═══ PROVIDED RECORDS
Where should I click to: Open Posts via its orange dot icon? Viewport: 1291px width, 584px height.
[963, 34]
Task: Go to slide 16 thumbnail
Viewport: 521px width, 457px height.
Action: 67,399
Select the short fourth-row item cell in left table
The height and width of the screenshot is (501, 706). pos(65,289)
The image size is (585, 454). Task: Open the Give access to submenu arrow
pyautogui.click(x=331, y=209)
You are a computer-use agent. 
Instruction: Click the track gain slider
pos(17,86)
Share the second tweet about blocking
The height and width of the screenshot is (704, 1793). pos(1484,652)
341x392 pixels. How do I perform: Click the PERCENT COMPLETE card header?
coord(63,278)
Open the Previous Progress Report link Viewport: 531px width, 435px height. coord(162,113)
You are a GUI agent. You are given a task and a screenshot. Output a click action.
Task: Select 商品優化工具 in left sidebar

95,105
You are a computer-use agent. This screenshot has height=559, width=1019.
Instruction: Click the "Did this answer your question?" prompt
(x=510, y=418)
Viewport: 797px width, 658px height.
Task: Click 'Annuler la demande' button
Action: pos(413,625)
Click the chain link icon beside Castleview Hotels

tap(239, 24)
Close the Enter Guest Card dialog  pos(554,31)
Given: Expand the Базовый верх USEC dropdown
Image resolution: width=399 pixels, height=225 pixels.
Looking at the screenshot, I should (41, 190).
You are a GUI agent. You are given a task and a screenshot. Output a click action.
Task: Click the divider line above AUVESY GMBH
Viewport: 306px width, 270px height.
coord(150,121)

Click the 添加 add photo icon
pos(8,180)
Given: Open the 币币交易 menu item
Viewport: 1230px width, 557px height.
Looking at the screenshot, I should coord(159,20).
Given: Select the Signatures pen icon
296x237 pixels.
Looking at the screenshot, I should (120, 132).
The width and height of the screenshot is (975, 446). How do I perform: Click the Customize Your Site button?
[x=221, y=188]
══════
EXERCISE REQUIREMENTS: Find and copy each line above holding "agent".

EXERCISE RESULT:
You are a computer-use agent. 
You are a GUI agent. You are given a task and a screenshot. Output a click action.
You are a computer-use agent. This screenshot has height=559, width=1019.
You are a GUI agent. You are given a task and a screenshot. Output a click action.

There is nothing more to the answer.